[rds-devel] [PATCH 2/2] RDS/IB: add connection level flow control

Wed Nov 14 06:04:20 PST 2007

On Wednesday 14 November 2007 11:23, Or Gerlitz wrote:
> I think this flow can be simplified to have the --receiver-- send credit
> update packet
> when it sees that the credits at the sender are below some low water mark.

It works both ways. The sender requests an ACK packet when its credits
are too low. The receiver will also schedule an ACK when the sender ate
half its window.

> Also: with this approach, can we remove the ACK packets from RDS/IB
> altogether? since you know what
> was the last sequence number, and the sequence number is incremental, IB RC
> in order delivery
> guarantees that  all the  packets (RDS fragments) up to this number are in
> memory.

Yes, that's certainly a possibility.

However, after experimenting with this code some more, I have some doubts.
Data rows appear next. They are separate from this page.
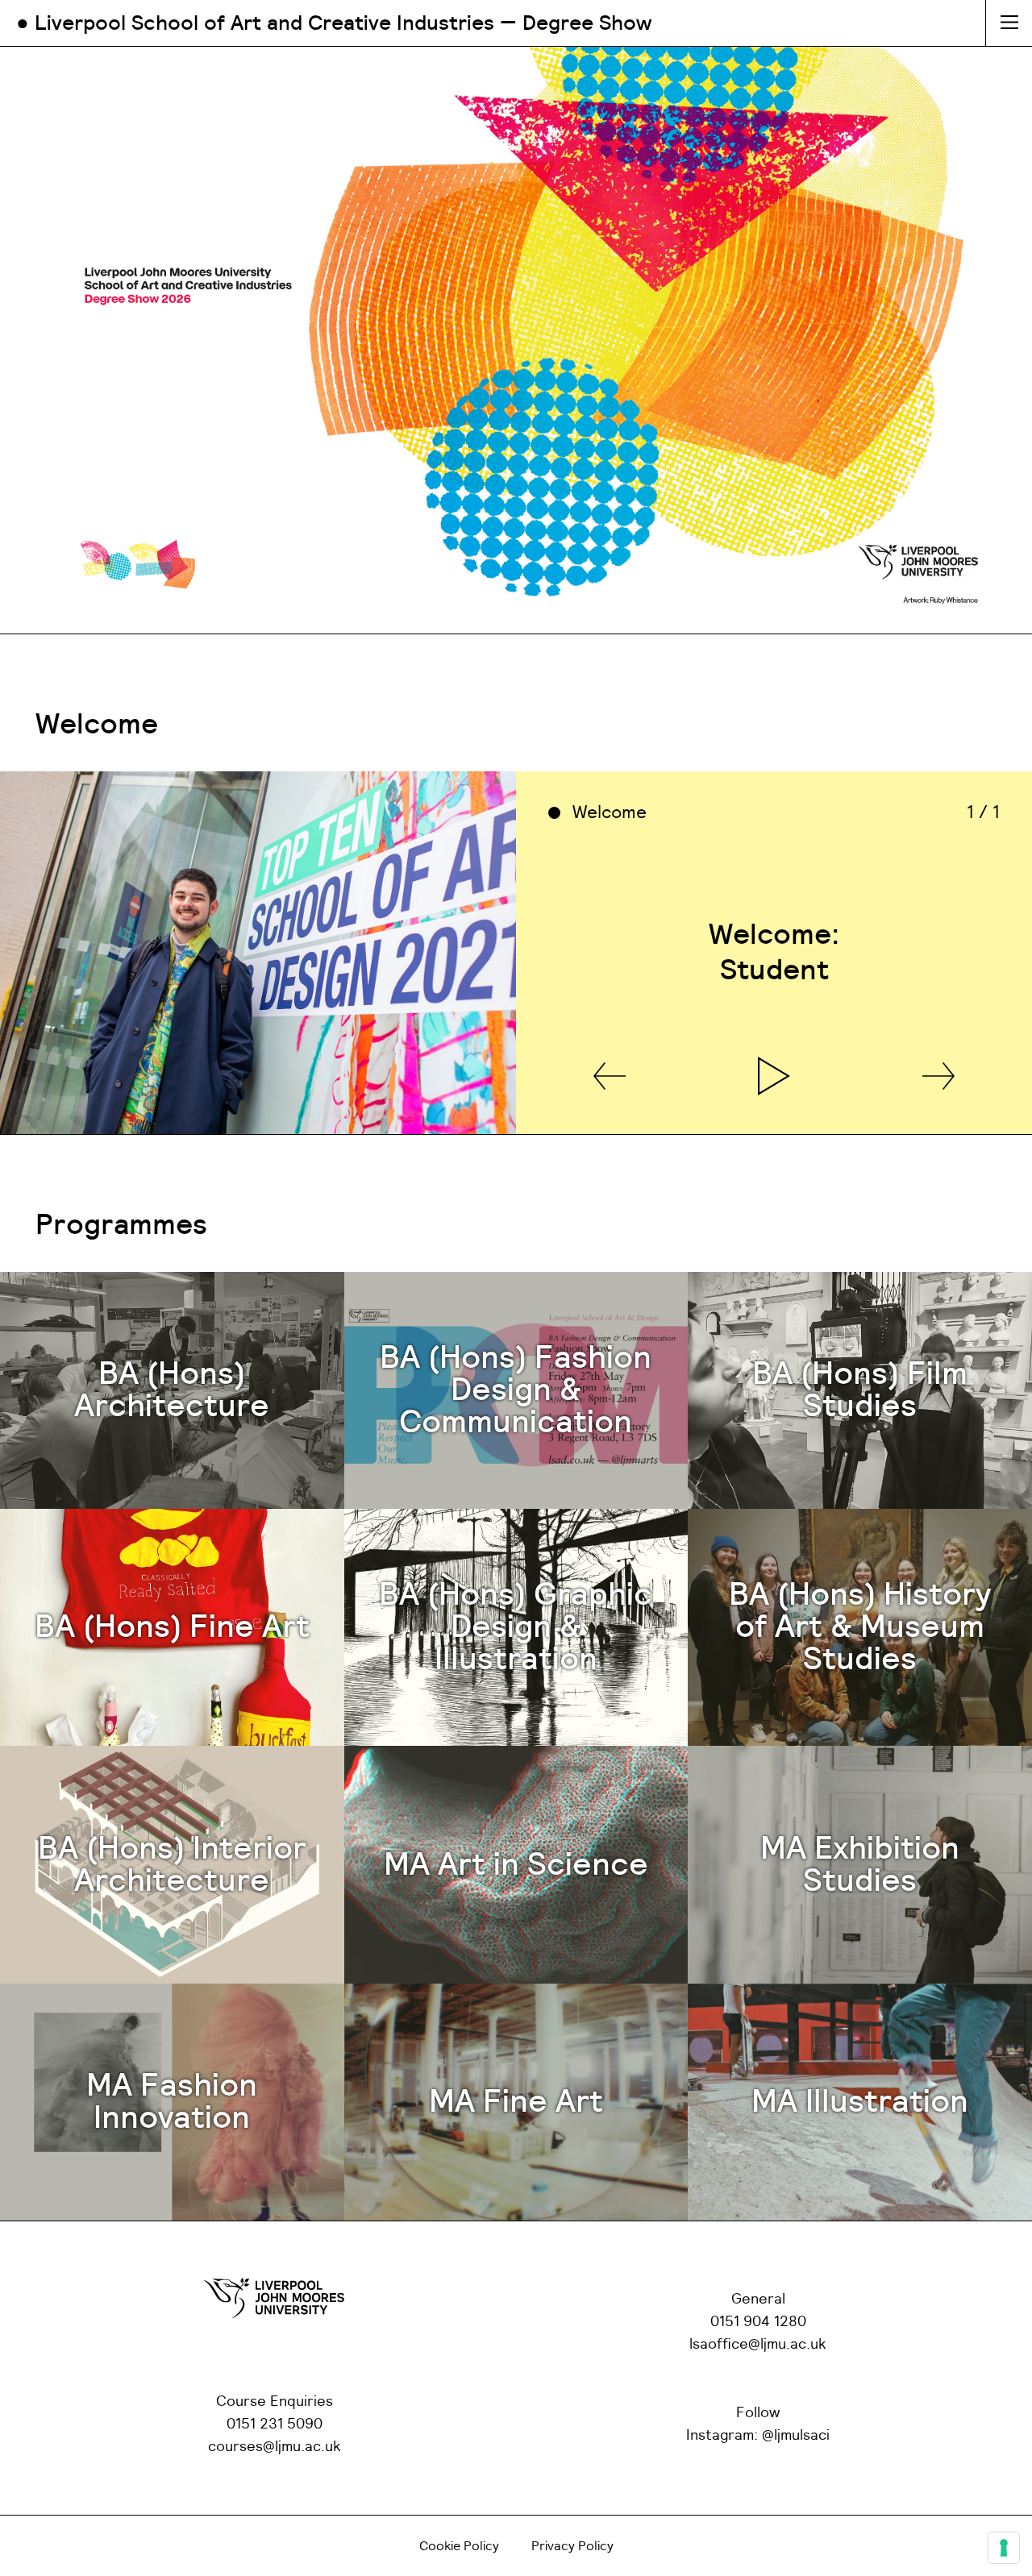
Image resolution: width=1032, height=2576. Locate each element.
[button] (609, 1077)
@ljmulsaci (796, 2436)
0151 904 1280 (758, 2322)
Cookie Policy (459, 2546)
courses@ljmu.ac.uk (274, 2447)
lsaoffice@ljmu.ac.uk (757, 2344)
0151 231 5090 (274, 2424)
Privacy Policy (572, 2546)
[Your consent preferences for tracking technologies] (1003, 2547)
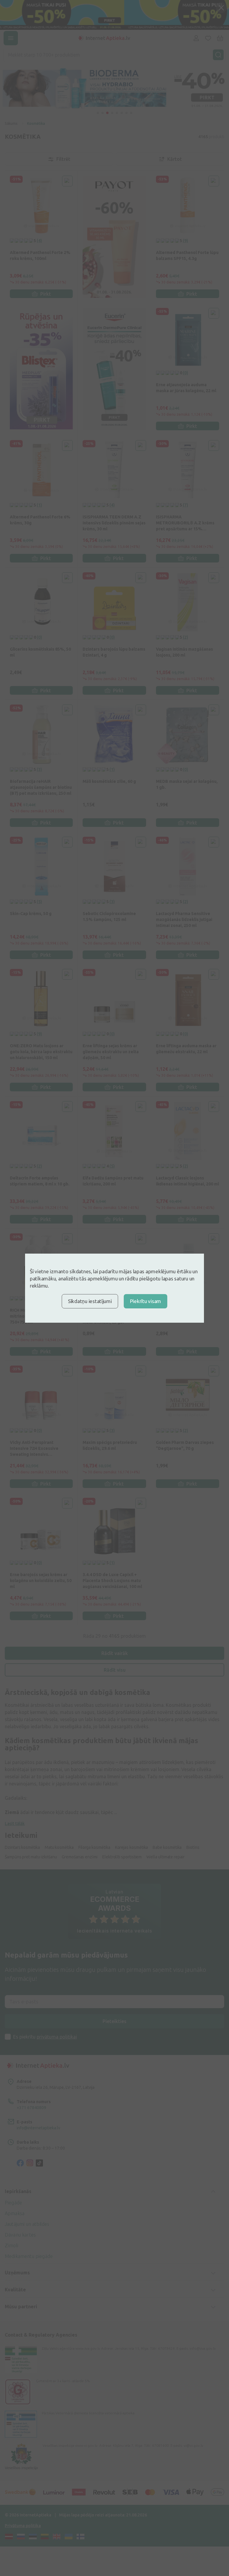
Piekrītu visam (145, 1301)
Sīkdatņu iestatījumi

 a)	with a credit based scheme, we will never be able to use
	a shared receive queue (because you don't know in advance how
	to allocate credits)

 b)	We're currently making heavy use of ACK packets, which complicate
	matters quite a bit - the whole send path is serialized using the
	c_send_sem semaphore, except for ACKs. So additional locking is
	required for that.

	Also, right now we always send an ACK when we think we need to.
	With flow control, you can't do that anymore.

 c)	The patch as it is now does not completely prevent situations
	where both sides are stalled after using up their credits.

> Second point, I have failed so far to fully understand the RDS congestion
> management, however, it is possible
> that with the flow control protocol, there's no need to have congestion
> control wire protocol and it can be based
> on the information present in the credit management?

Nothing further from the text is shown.